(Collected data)
--

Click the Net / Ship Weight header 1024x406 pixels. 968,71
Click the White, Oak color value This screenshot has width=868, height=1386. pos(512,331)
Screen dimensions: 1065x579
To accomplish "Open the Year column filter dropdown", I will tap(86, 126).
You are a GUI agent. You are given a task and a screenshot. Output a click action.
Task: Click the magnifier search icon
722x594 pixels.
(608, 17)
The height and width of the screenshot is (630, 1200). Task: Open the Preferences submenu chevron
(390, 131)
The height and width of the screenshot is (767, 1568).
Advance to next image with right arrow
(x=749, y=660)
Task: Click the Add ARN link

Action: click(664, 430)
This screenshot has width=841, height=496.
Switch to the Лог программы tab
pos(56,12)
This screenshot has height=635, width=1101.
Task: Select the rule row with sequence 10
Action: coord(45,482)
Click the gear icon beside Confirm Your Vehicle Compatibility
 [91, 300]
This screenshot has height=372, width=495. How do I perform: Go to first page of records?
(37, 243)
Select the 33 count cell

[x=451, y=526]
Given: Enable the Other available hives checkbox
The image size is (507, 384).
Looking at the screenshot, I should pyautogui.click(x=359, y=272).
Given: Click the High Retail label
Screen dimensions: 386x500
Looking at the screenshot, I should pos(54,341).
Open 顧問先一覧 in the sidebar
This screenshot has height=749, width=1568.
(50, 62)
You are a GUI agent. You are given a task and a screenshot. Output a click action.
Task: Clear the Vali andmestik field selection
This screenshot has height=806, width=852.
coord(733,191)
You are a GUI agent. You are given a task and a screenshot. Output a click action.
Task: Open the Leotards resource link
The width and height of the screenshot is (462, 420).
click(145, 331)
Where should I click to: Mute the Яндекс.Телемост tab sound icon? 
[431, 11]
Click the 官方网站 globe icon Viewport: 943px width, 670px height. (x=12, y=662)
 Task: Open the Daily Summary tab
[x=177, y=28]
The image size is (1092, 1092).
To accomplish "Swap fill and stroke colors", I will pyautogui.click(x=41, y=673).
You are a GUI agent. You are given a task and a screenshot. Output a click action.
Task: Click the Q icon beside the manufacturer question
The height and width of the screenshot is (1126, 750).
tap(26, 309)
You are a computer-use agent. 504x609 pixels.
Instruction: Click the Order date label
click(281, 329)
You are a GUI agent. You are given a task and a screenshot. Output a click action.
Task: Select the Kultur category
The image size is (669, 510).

--

WORK TASK:
Each line above that contains "will" counts once; report the total of such lines and nothing more.

REPLY TO THE TASK:
2